Women are becoming less happy: What’s wrong with modern feminism?

Woman“Was happiness the goal? I always thought it was equality.”

That was the comment of a feminist writer this week in the Los Angeles Times, speaking on the goals of feminism. The statement is surprising—why would we think that women’s equality and happiness are opposed to each other?

The comment reveals a puzzle that has gone unsolved among feminists since 2009, when a landmark study cut short the unconscious narrative of the modern feminist movement, wherein the victories of feminism are always victories for women.

The puzzle is the juxtaposition of two facts: first, that the feminist movement has made historic progress in achieving its goals over the last half-century. Second, that women’s subjective well-being, or happiness, has unquestionably declined in absolute terms and in relation to men since the 1970s.

The research

The 2009 paper in the American Economic Journal, by Betsey Stevenson and Justin Wolfers, was titled The Paradox of Declining Female Happiness, and it caused a stir in the social science world. The authors found, in their meta-analysis of data, that while women in the US and Europe were once happier than men by a comfortable margin, their advantage had steadily declined starting in the 1970s. By the mid-1980s the average level of happiness for women had fallen below that of men, and it began to fall even more quickly during the twenty-first century.

The declines in unhappiness among women are not easily reduced to other phenomena, because the declines have occurred among all age groups, races and education levels of women, and persist when controlling for cohort effects, employment and family status.

The paper alludes to a few possible explanations for the paradox. One involves marriage: married people are known to be happier than unmarried people, and this holds more strongly for women than for men.

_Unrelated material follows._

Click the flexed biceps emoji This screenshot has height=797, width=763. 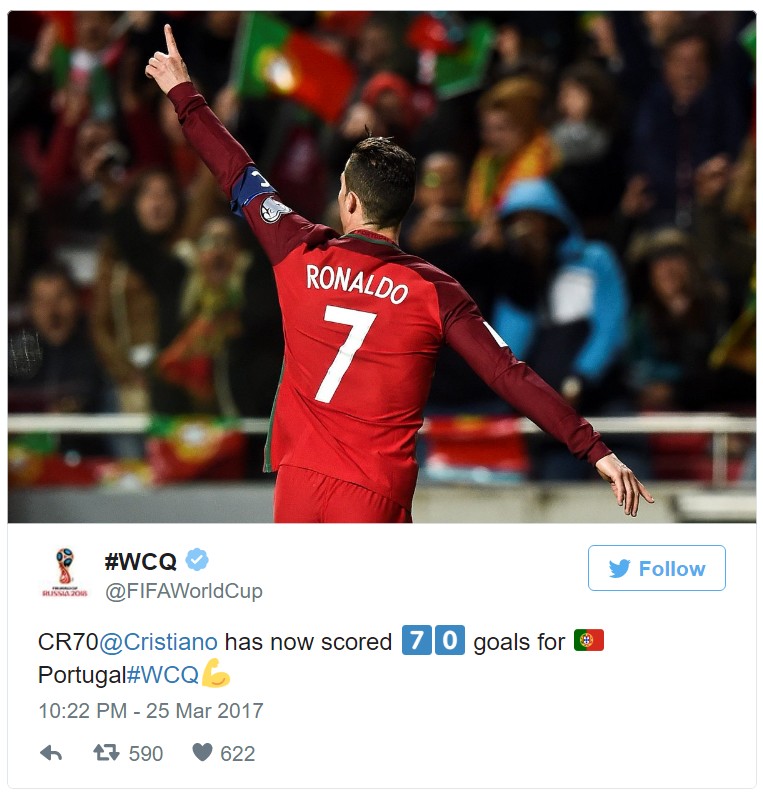(x=216, y=673)
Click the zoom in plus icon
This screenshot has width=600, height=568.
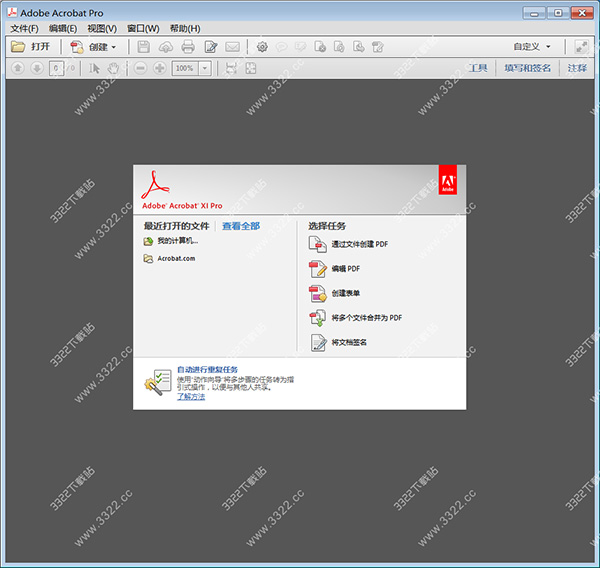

A falling marriage rate would likely contribute to lower relative female happiness.

Another explanation the authors suggest is that the women’s movement itself has made women less happy, by leading women to think that they are not “measuring up” in a world where women are more often expected to work for pay, and to compete in that sphere, in some way, with men.

Both of these possible causes rotate around the changing cultural and economic roles of women, and suggest the possibility that the achievements of second- and third-wave feminism have led women, in fact, to become less satisfied with life.

There is no way to prove this is the case, and it would be dishonest to conclusively indict modern feminism in causing female unhappiness. Nevertheless, the paradox still puts feminist theorists in a difficult intellectual spot, because no feminist would have predicted in 1970 that the women’s movement would be accompanied by a broad decline in female happiness, especially in relation to men.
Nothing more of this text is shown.